Emanuel Leutze (1816 – 1868)
Washington Crossing the Delaware, 1851
Oil on canvas, 149 x 255 in. (378.5 x 647.7 cm.)
The Metropolitan Museum of Art, Gift of John
Stewart Kennedy, 1897

In Emanuel Leutze’s painting, the commander of the Continental Army against Great Britain stands boldly near the prow of a crowded boat and navigates the treacherous Delaware River on Christmas night, 1776. The Declaration of Independence had been signed earlier that year in the summer heat of Philadelphia, and through the sobering autumn months General Washington led an army of dwindling numbers, with defeats mounting and morale sinking.

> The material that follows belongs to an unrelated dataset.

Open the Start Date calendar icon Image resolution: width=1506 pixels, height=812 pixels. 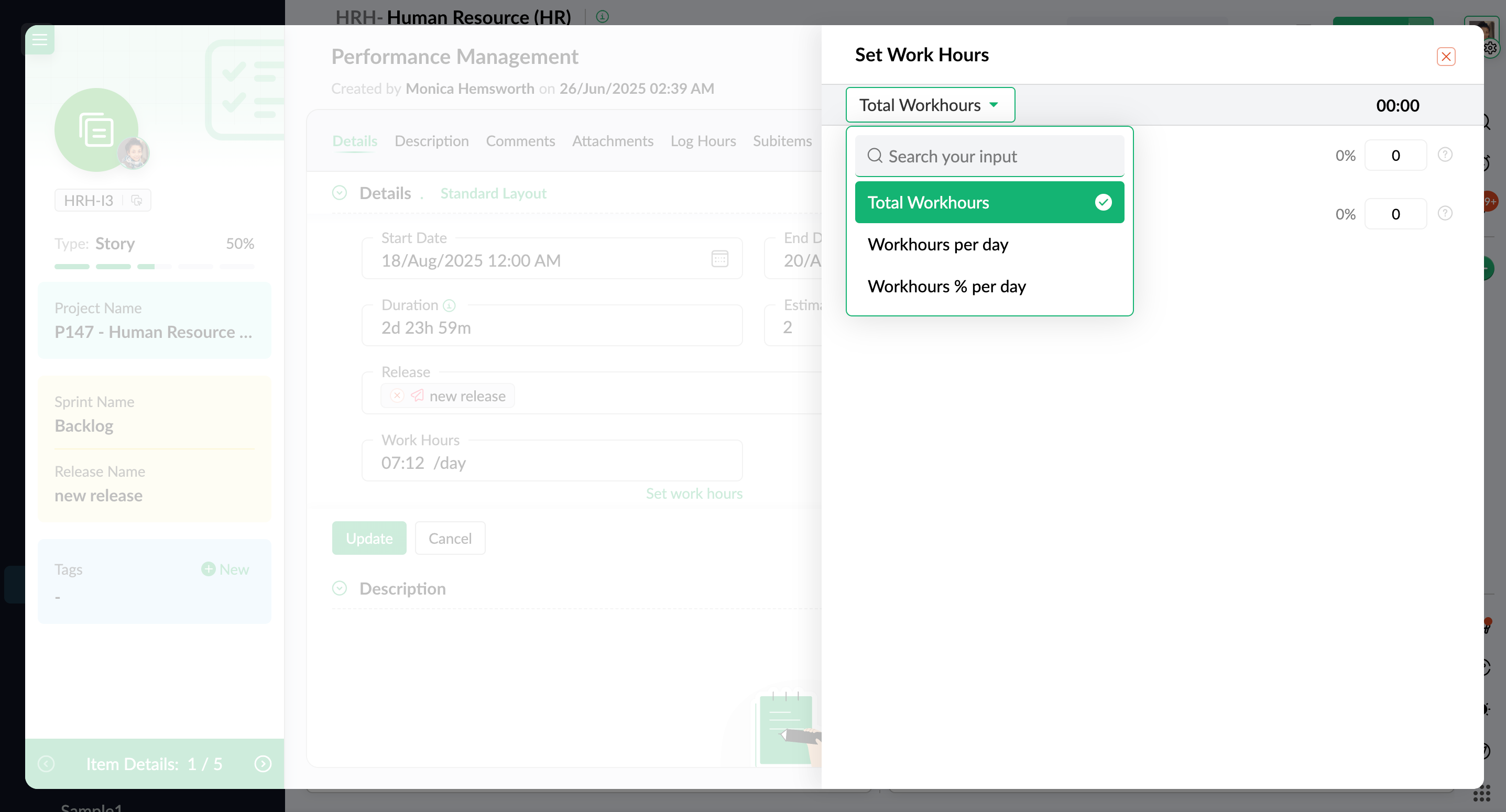[x=719, y=258]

Encourage students to let their eyes travel around and into the background of this painting.

Describe and analyze
Ask the students to compare the size of this twelve by twenty-one foot painting with something in the classroom, such as a wall. Explain that the figures in this painting are almost life-size.

Ask students to find these items:
o Washington’s white horse.
o A man wearing eyeglasses.
o A branch floating in the water.

Have students describe the men’s clothing. Explain that they wear a variety of hats and shirts representative of their regions.

Ask students how Leutze emphasized Washington and the American flag.
Most of the colors in this painting are muted blues, grays, and browns. What bright color did Leutze include?
In what part of the picture is this red located?
Why do you think he used red only in Washington’s boat?

Ask students to describe how Leutze created an illusion of great distance in this painting.

Have students describe the weather and water conditions. Why isn’t it an ideal day for boating?
Why would anyone want to cross the Delaware River in this weather?

Ask students to describe the flag. Even though it is knotted and wrinkled by the wind, ask them to find symbols that appear on today’s flag.

Ask students if Washington’s boat seems stable to them.
Why do you think Leutze shows a smaller boat in this painting?



Norman Rockwell (1894 – 1978)
Freedom of Speech, The Saturday Evening Post, 1943
Oil on canvas, 45 ¾ x 35 ½ in. (116.205 x 90.170 cm.)
The Norman Rockwell Art Collection Trust, Norman Rockwell Museum

After Japan attacked Pearl Harbor on December 7, 1941, America was soon bustling to marshal its forces on the home front as well as abroad. Norman Rockwell, already well known as an illustrator for one of the country’s most popular magazines, The Saturday Evening Post, had created the affable, gangly character of Willie Gillis for the magazine’s cover, and Post readers eagerly followed Willie as he developed from boy to man during the tenure of his imaginary military service. Rockwell considered himself the heir of the great illustrators who left their mark during World War I, and, like them, he wanted to contribute something substantial to his country.

Encourage students to study this painting carefully.

Describe and analyze

Ask students what these people are doing.
Have students find the words TOWN and REPORT.
Where might these people be?
Ask students to describe the expression on the speaker’s face.
Ask students to describe the texture and patterns of the standing man clothes and hands. Have them compared his hands and clothing to that of the other men. What do their hands and clothing suggest about their professions and financial status?
In what ways does this scene seem real?
Who is attending this meeting?
Who is the youngest man? How do you know?
Describe the reaction of the other people in this scene to the speaker.
How did Rockwell emphasize the speaker?


Encourage students to imagine what the speaker might be saying. Discuss recent town meetings or hearings in your community where citizens voiced their opinions.

What is the paper in the speaker’s pocket?
Because the men in this scene have town reports, what does Rockwell assume about Americans and their form of government?
What inspired this painting?
Explain why this scene shows an American freedom. Why did Americans believe there was a connection between this image and World War II?